C: Error: "has no ionic bonds" is irrelevant — solubility is determined by IMF compatibility, not the presence/absence of ionic bonds. The correct explanation: ethanol (CH₃CH₂OH) has an –OH group that can form hydrogen bonds with water (O–H···O). These H-bonds between ethanol and water are comparable in strength to the H-bonds within pure water and within pure ethanol, so minimal net energy change occurs when they mix. This IMF compatibility makes ethanol fully miscible with water.

❓ Multiple Choice

1. C — Octane is non-polar → dissolves in non-polar hexane (like dissolves like). NaCl is ionic (incompatible with non-polar solvent). Ethanol and glucose have –OH groups (hydrophilic) → more water-soluble.

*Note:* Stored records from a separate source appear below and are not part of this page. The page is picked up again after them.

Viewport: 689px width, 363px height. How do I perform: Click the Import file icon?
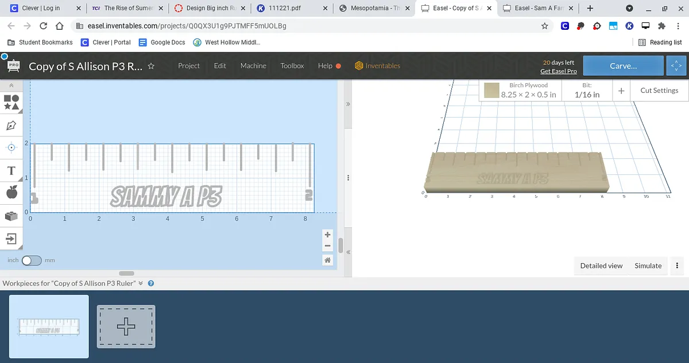coord(11,238)
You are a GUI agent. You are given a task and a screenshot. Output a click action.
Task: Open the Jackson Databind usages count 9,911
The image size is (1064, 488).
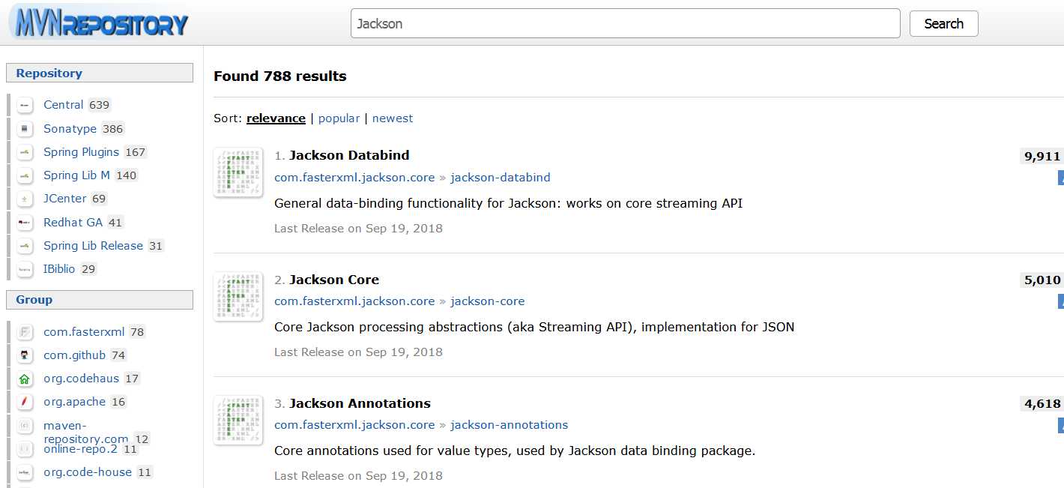[1042, 156]
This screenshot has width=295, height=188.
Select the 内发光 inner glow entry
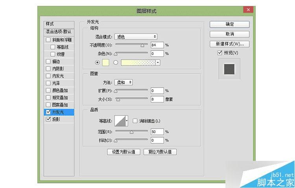coord(59,76)
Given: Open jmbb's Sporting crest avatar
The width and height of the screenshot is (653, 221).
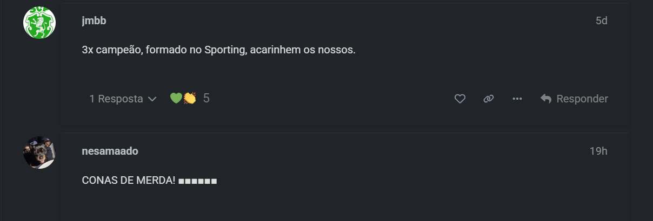Looking at the screenshot, I should (x=39, y=23).
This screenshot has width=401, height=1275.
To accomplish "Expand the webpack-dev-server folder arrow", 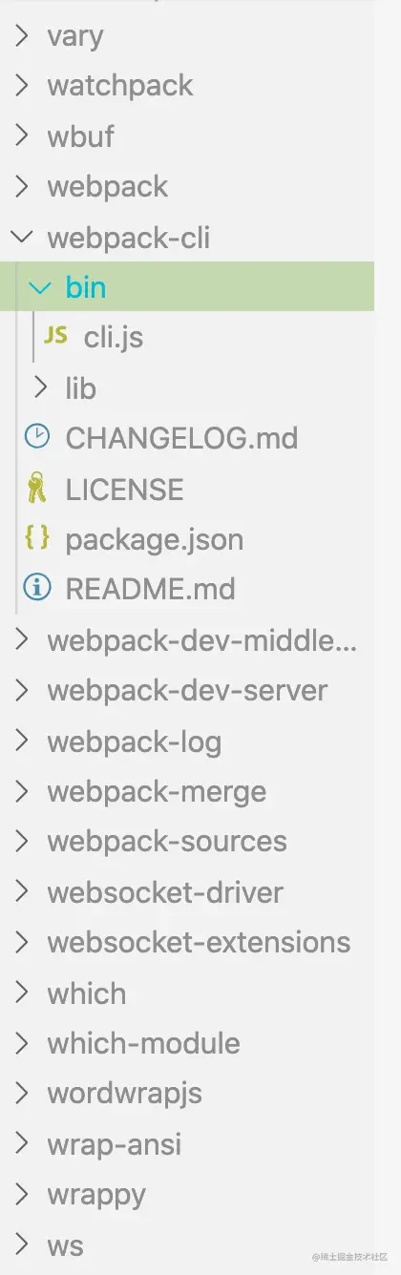I will pos(21,690).
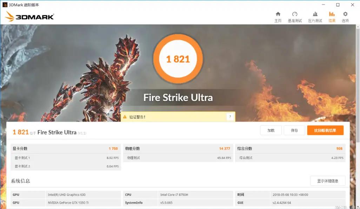Select the 结果 results chart icon
Image resolution: width=360 pixels, height=209 pixels.
(332, 14)
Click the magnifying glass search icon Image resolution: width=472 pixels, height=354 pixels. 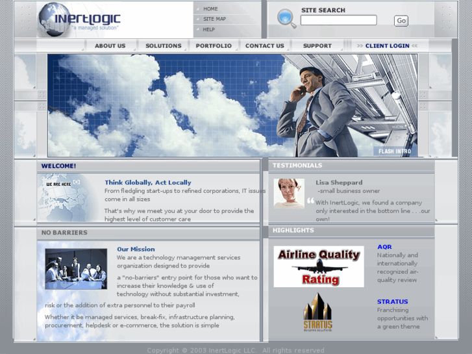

2. B — The IMF mismatch explanation. Density difference (D) explains why oil floats but not why they don't mix (miscibility ≠ density).

3. D — As carbon chain grows, the hydrophobic portion dominates. The –OH group is always present but its contribution relative to the entire molecule decreases with chain length.

4. A — Micelle mechanism: non-polar tails in grease, polar heads in water. No chemical reaction, no change in polarity of grease.

5. C — Ethanol has –OH group → H-bonds with water → miscible. Hexane and water are immiscible (non-polar vs polar). Motor oil is non-polar.

📝 Short Answer Model Answers

Q6 (4 marks): I₂ is non-polar — it has only dispersion forces between molecules (1 mark). Hexane is a non-polar solvent with only dispersion forces; the IMFs between I₂ and hexane are compatible (both dispersion) → I₂ preferentially dissolves in hexane (1 mark). NaCl is ionic — Na⁺ and Cl⁻ ions require ion-dipole interactions to dissolve; water provides these through its polar O–H bonds (1 mark). Hexane cannot provide ion-dipole forces → NaCl remains in the water layer. Adding hexane creates two immiscible layers; I₂ concentrates in hexane, NaCl remains in water → effective separation (1 mark).

Q7 (3 marks): Glycine is more soluble in water (1 mark). The –NH₂ group can act as a H-bond donor/acceptor with water (N–H···O and N···H–O interactions) (1 mark). The –COOH group can also H-bond with water (O–H···O and C=O···H interactions). Both functional groups are hydrophilic and compatible with water's H-bond network. In hexane (non-polar), these polar groups cannot form compatible IMFs → glycine is insoluble in hexane (1 mark).

Q8 (3 marks): Although BaSO₄ is ionic, solubility requires the hydration energy of its ions to exceed the lattice energy (1 mark). BaSO₄ has a high lattice energy due to the large charges involved (Ba²⁺ with 2+ charge and SO₄²⁻ with 2− charge → strong electrostatic attraction) (1 mark). The energy released when water molecules surround Ba²⁺ and SO₄²⁻ (hydration energy) is insufficient to overcome this high lattice energy → dissolution is thermodynamically unfavourable → BaSO₄ remains insoluble (1 mark).